*** Block opens ***
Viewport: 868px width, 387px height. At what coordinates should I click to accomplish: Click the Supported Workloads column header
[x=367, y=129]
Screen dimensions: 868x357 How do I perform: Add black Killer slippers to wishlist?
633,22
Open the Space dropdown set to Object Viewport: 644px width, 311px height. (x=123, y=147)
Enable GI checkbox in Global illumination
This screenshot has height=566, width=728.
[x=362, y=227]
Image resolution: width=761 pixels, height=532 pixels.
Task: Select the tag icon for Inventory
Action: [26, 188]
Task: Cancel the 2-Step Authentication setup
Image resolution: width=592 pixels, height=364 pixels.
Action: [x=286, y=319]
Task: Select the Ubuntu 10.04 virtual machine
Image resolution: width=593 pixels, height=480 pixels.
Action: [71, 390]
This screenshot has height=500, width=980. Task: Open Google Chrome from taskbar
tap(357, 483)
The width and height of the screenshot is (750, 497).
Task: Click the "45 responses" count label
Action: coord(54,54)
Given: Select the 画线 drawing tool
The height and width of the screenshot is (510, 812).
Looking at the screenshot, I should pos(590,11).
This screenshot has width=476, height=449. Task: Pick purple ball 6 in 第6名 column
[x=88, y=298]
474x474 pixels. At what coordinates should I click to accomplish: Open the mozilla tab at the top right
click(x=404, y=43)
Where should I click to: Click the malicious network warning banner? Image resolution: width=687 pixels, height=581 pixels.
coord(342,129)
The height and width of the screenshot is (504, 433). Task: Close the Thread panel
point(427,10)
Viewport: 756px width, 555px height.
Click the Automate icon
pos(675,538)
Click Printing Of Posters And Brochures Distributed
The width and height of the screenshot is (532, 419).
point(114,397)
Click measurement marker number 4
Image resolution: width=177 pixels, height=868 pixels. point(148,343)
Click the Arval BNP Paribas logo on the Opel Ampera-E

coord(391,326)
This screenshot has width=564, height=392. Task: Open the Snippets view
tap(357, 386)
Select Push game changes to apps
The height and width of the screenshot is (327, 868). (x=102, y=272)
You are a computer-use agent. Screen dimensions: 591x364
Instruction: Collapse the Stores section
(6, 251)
*** Block closes ***
— Work to complete —
Word for word, the whole listing should be given again.

— Task response —
Viewport: 868px width, 387px height. At what coordinates should I click to accomplish: Click the Supported Workloads column header
[x=367, y=129]
Screen dimensions: 868x357 How do I perform: Add black Killer slippers to wishlist?
633,22
Open the Space dropdown set to Object Viewport: 644px width, 311px height. (x=123, y=147)
Enable GI checkbox in Global illumination
This screenshot has height=566, width=728.
[x=362, y=227]
Image resolution: width=761 pixels, height=532 pixels.
Task: Select the tag icon for Inventory
Action: [26, 188]
Task: Cancel the 2-Step Authentication setup
Image resolution: width=592 pixels, height=364 pixels.
Action: [x=286, y=319]
Task: Select the Ubuntu 10.04 virtual machine
Image resolution: width=593 pixels, height=480 pixels.
Action: [71, 390]
This screenshot has height=500, width=980. Task: Open Google Chrome from taskbar
tap(357, 483)
The width and height of the screenshot is (750, 497).
Task: Click the "45 responses" count label
Action: coord(54,54)
Given: Select the 画线 drawing tool
The height and width of the screenshot is (510, 812).
Looking at the screenshot, I should pos(590,11).
This screenshot has width=476, height=449. Task: Pick purple ball 6 in 第6名 column
[x=88, y=298]
474x474 pixels. At what coordinates should I click to accomplish: Open the mozilla tab at the top right
click(x=404, y=43)
Where should I click to: Click the malicious network warning banner? Image resolution: width=687 pixels, height=581 pixels.
coord(342,129)
The height and width of the screenshot is (504, 433). Task: Close the Thread panel
point(427,10)
Viewport: 756px width, 555px height.
Click the Automate icon
pos(675,538)
Click Printing Of Posters And Brochures Distributed
The width and height of the screenshot is (532, 419).
point(114,397)
Click measurement marker number 4
Image resolution: width=177 pixels, height=868 pixels. point(148,343)
Click the Arval BNP Paribas logo on the Opel Ampera-E

coord(391,326)
This screenshot has width=564, height=392. Task: Open the Snippets view
tap(357, 386)
Select Push game changes to apps
The height and width of the screenshot is (327, 868). (x=102, y=272)
You are a computer-use agent. Screen dimensions: 591x364
Instruction: Collapse the Stores section
(6, 251)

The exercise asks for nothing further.